I was provided a free copy of the book to review but recevied no other compensation and am offering my honest opinion in this review. Kevin Small of Result Source
was kind enough to forward me an advance copy.
The key take-away from the book is the principle that an Elevator Speech is used to move whatever you are trying to accomplish to the next step. No matter what your ultimate goal (an introduction, a referral, a job, a sale…), Terri emphasizes that the Elevator Speech just “earns you the right to be heard.” Don’t waste your three-minute golden opportunity rambling about product features, mutual acquaintances, the weather, or anything else that doesn’t focus on your desired result. That result is to earn the right to present whatever you’re presenting at some later time.

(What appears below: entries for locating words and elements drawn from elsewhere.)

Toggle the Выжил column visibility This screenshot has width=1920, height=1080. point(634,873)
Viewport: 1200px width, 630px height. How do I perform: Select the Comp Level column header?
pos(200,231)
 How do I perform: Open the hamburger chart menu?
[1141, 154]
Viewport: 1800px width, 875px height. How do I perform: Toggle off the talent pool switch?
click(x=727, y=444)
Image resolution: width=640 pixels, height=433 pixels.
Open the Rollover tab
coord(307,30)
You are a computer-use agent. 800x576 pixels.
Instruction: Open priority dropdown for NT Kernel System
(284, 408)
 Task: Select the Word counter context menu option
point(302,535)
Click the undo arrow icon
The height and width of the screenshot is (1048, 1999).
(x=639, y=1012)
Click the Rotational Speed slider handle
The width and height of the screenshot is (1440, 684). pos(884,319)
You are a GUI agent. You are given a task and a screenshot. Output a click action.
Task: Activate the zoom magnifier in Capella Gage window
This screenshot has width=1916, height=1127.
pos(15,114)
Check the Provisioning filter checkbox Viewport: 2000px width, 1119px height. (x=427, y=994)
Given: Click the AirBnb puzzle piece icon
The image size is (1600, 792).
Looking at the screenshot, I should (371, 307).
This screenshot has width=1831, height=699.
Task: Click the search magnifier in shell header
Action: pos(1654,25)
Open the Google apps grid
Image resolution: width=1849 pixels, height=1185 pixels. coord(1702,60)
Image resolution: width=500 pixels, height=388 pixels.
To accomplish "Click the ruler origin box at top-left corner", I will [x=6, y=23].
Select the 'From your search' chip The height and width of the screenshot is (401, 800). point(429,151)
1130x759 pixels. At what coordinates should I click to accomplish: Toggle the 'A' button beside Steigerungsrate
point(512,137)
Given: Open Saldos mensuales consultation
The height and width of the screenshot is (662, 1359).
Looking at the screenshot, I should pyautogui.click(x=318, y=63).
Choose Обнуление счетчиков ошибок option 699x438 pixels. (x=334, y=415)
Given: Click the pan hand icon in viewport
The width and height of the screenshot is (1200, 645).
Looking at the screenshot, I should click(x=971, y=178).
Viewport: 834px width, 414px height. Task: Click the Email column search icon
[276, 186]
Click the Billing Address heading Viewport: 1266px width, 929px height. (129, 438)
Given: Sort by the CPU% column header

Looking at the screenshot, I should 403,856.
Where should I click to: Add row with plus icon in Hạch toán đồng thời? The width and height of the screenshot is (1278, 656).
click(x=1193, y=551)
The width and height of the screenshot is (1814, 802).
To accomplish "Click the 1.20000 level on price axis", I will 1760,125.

The book teaches readers to use a logical structure for crafting an elevator speech. An Intro, a Body with three supporting points, a conclusion, and a close. Several examples are provided throughout the book. The examples and explanations provide insight of how creative tactics and carefully crafted elevator speeches are successfully deployed by others. There are also some very helpful worksheets that are available for download after registering on the Small Message, Big Impact download site. In my opinion the worksheets and the Frequently Asked Questions at the end of the book are worth the price of admission.
Terri Sjodin doesn’t just focus on creating the elevator speech and the structure though. She uses her vast speaking experience to carefully describe how to rehearse and review the elevator speech delivery to maximize its effectiveness. Some of her analogies toward the end of the book such as comparing the elevator speech delivery to Dancing With The Stars and another using Bagger Vance were wasted on me since I can neither dance or golf. But the book is well written and full of great advice and instruction.
Don’t just take my word for it though. The Young Upstarts review of Small Message Big Impact suggests it’s a must read for any entrepreneur especially those that are prepping for investor pitches. And Jayne Navarre provides insight to what she finds useful in an especially well-written Virtual Marketing Officer review of Small Message, Big Impact.
I highly recommend the book for anyone that has the need to gain the attention of busy people and set appointments. The book will help you focus on and accomplish the main goal of making an elevator speech in the first place – getting the appointment!